+++ Testo fornito
Intanto noi delle Scuole italiane di Asmara facciamo gli scrutini, finali a metà dell'anno scolastico per causa di forza maggiore. Essi consistono nello stampigliare sui documenti, per ciascun alunno, le istruzioni ministeriali che dichiarano chiuso l'anno scolastico al 15/2 e promosso l'alunno stesso: ad eccezione, s'intende, degli alunni dell'ultimo anno che, tuttavia, sono tutti ammessi all'esame di maturità (una commissione esaminerà quelli qui sfollati, un'altra quelli rimasti ad Asmara).
Tutti, noi delle Scuole di Asmara, a disposizione del Consolato di Addis Abeba (nella sua funzione di Provveditorato agli Studi) per le supplenze nelle nostre locali: tra le quali, tuttavia, l'unico Istituto medio-superiore è quello Tecnico per Ragionieri e Geometri "Galileo Galilei" (dove anche noi del Liceo di Asmara abbiamo fatto gli scrutini).
++++++
+++ Dati forniti
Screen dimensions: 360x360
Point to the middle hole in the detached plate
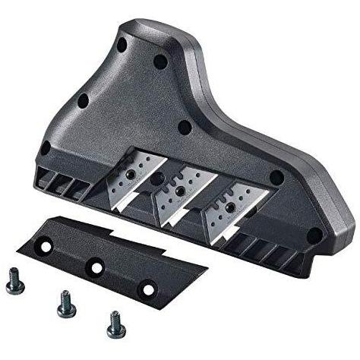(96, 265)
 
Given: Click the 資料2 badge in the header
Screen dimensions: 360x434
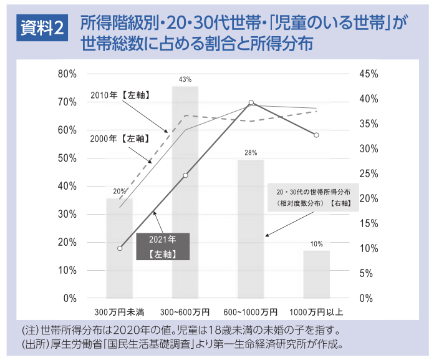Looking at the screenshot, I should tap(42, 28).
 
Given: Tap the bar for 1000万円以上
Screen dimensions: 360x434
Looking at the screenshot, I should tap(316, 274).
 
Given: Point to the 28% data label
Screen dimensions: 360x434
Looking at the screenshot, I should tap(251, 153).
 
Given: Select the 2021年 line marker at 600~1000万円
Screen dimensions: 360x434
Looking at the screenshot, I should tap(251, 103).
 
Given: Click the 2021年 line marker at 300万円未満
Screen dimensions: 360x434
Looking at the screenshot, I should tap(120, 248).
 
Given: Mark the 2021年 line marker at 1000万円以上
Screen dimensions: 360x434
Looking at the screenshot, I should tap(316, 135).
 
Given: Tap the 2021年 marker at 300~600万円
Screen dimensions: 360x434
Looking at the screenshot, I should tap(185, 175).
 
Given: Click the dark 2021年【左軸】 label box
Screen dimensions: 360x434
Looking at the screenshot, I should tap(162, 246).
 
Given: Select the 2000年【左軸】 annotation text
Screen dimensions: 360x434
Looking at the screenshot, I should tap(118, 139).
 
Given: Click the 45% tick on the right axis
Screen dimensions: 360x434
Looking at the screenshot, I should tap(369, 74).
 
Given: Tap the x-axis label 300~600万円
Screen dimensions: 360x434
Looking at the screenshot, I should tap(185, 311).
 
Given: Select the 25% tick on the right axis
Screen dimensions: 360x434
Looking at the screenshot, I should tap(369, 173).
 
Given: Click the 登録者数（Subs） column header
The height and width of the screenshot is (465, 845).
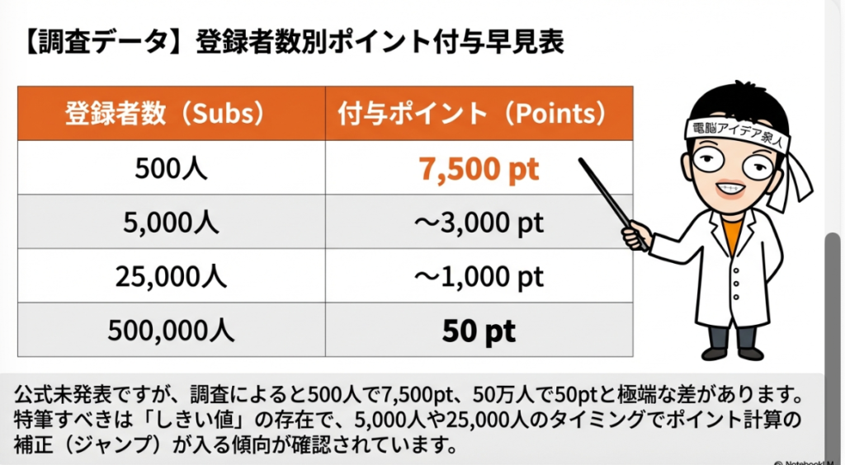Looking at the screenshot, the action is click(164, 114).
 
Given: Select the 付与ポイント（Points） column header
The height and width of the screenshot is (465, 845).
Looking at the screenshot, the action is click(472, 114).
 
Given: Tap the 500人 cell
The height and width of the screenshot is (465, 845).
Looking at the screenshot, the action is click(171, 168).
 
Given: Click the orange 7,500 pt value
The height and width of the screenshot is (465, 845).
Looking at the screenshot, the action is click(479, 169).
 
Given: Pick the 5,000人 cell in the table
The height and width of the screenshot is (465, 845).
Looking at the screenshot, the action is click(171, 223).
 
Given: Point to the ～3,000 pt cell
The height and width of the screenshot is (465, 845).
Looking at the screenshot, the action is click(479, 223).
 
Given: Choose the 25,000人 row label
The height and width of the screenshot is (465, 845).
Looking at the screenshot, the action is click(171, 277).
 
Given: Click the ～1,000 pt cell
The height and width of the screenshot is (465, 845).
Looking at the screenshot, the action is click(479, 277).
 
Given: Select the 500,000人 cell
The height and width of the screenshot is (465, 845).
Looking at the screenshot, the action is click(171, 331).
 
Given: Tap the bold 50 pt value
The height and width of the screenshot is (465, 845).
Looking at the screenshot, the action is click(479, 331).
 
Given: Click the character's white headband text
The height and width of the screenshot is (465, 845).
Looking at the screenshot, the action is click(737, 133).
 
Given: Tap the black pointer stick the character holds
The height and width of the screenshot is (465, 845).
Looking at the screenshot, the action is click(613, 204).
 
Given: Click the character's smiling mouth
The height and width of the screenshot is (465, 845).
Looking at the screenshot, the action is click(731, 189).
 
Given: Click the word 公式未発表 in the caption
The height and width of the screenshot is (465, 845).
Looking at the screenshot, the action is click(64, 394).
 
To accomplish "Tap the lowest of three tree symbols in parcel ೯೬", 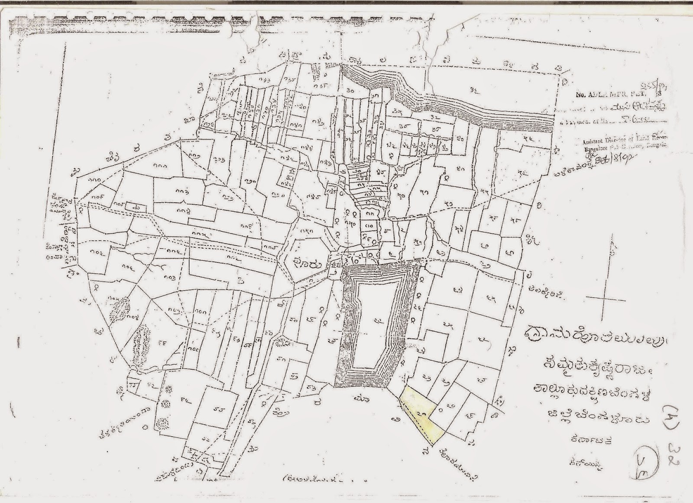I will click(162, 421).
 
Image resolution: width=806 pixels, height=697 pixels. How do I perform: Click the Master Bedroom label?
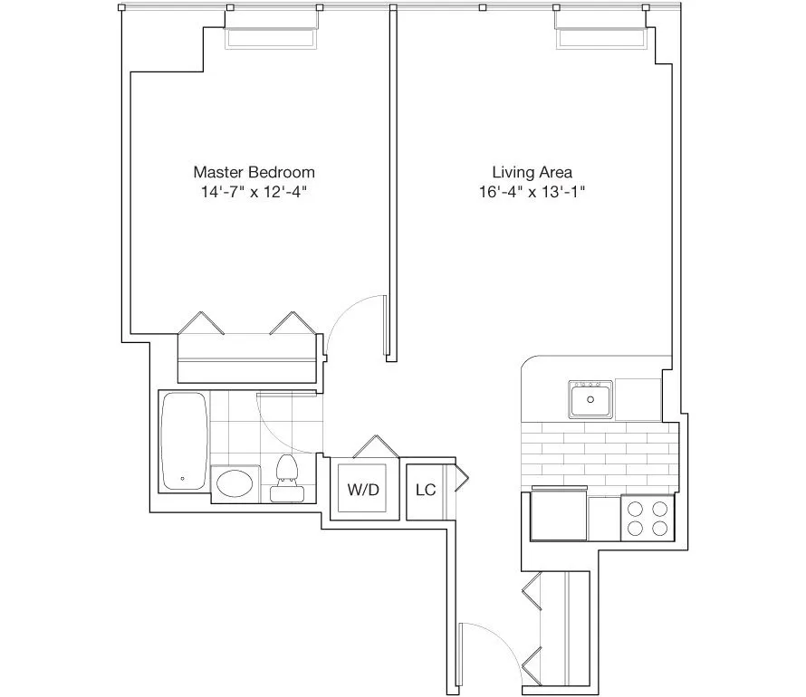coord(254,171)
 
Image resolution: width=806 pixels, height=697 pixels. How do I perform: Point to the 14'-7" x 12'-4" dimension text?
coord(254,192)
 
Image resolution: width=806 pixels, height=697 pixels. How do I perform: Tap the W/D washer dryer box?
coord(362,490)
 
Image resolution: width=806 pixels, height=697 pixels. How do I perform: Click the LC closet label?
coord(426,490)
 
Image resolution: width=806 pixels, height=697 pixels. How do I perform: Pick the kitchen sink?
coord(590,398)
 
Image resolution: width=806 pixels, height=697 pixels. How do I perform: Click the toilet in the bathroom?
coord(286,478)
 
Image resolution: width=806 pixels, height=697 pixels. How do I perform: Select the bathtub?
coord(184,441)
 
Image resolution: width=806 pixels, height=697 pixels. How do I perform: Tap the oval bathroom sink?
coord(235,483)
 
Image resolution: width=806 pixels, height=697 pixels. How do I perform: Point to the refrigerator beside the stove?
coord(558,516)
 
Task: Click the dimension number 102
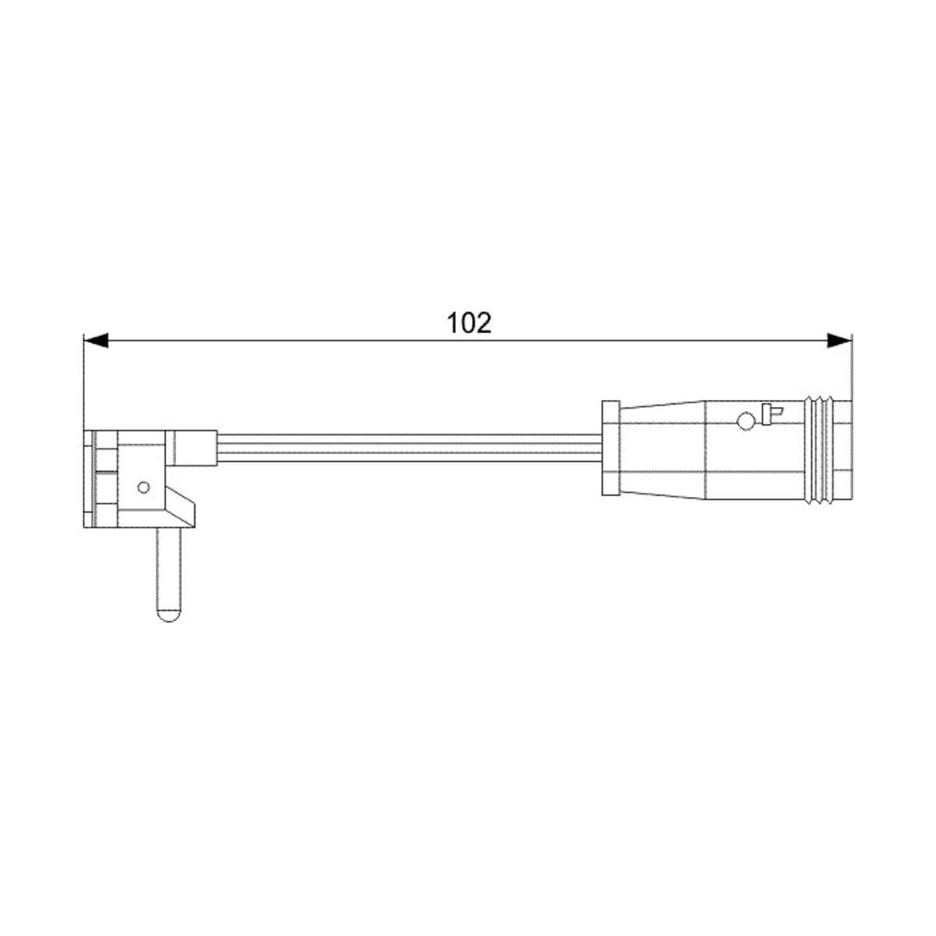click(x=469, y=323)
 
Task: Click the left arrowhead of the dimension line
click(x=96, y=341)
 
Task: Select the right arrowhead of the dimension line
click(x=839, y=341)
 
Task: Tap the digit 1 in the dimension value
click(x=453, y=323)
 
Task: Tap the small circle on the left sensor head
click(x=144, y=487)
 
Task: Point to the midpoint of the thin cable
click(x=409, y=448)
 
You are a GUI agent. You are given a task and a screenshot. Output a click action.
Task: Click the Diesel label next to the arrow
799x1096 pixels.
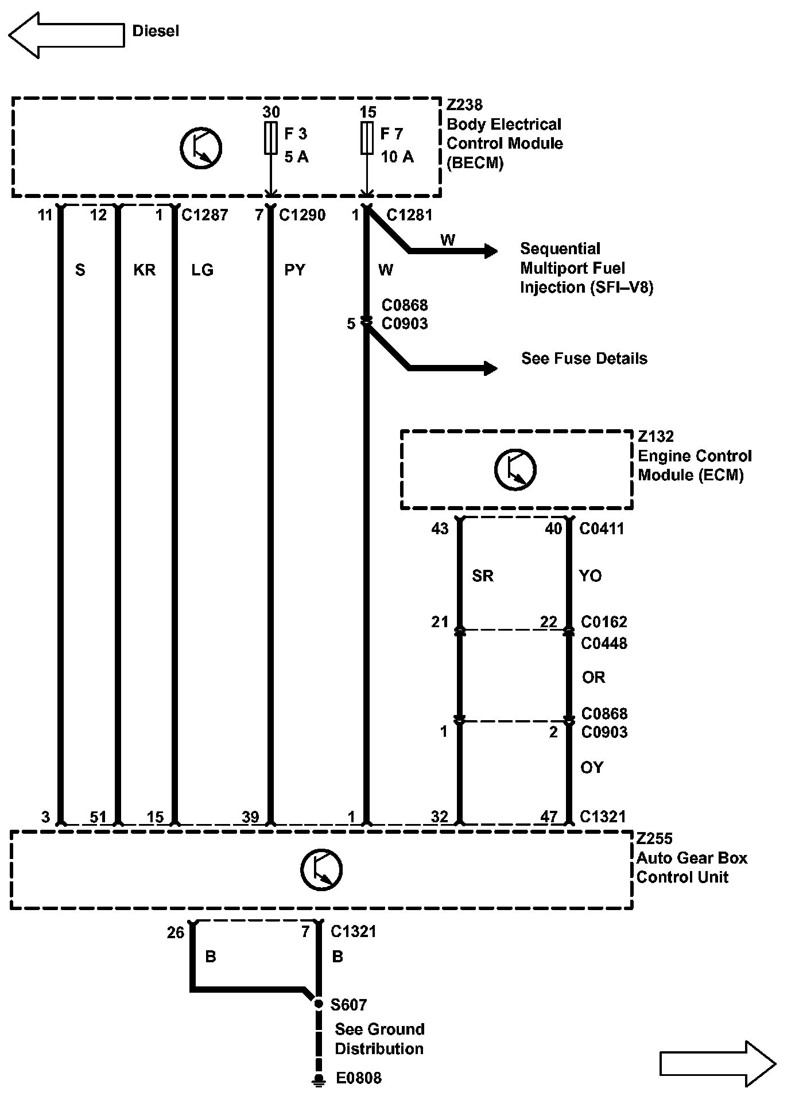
++++++
Istruzioni di lavoro: Copia dal testo sugli scrutini delle Scuole italiane di Asmara il passo che comincia con "Tutti, noi delle" e prosegue fino a "fatto gli scrutini).". I record sono materiale a sé, distinto dal testo.

Risultato finale:
Tutti, noi delle Scuole di Asmara, a disposizione del Consolato di Addis Abeba (nella sua funzione di Provveditorato agli Studi) per le supplenze nelle nostre locali: tra le quali, tuttavia, l'unico Istituto medio-superiore è quello Tecnico per Ragionieri e Geometri "Galileo Galilei" (dove anche noi del Liceo di Asmara abbiamo fatto gli scrutini).